↓↓↓

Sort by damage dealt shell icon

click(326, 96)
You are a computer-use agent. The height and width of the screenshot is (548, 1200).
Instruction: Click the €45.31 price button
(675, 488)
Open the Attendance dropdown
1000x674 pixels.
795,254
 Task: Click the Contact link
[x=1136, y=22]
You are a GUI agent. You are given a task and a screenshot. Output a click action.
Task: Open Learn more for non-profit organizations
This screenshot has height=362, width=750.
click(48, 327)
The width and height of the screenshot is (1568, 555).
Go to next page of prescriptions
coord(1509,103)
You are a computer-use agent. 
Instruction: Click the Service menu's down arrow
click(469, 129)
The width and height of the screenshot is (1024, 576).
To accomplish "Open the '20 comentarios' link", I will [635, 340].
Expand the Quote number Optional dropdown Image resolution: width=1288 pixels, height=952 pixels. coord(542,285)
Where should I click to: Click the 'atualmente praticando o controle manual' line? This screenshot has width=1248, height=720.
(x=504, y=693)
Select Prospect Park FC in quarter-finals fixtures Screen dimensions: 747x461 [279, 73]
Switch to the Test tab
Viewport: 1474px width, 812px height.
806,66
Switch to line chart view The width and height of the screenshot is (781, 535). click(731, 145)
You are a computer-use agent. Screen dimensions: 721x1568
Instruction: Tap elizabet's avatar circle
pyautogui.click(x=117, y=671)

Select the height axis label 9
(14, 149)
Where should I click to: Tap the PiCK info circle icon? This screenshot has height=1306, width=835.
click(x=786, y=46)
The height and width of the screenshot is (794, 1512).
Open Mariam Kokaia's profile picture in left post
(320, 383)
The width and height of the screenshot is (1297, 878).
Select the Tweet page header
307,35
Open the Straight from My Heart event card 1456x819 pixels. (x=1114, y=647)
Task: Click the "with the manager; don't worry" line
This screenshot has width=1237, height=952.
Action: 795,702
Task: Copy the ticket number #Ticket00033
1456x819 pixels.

↑↑↑

◆ Dettagli esercizio ◆
Individua nelle voci riportate sopra ogni riga che contiene la parola "Switch" e trascrivila per intero. Distingui tra maiuscole e minuscole.

◆ Risultato del compito ◆
Switch to the Test tab
Switch to line chart view The width and height of the screenshot is (781, 535). click(731, 145)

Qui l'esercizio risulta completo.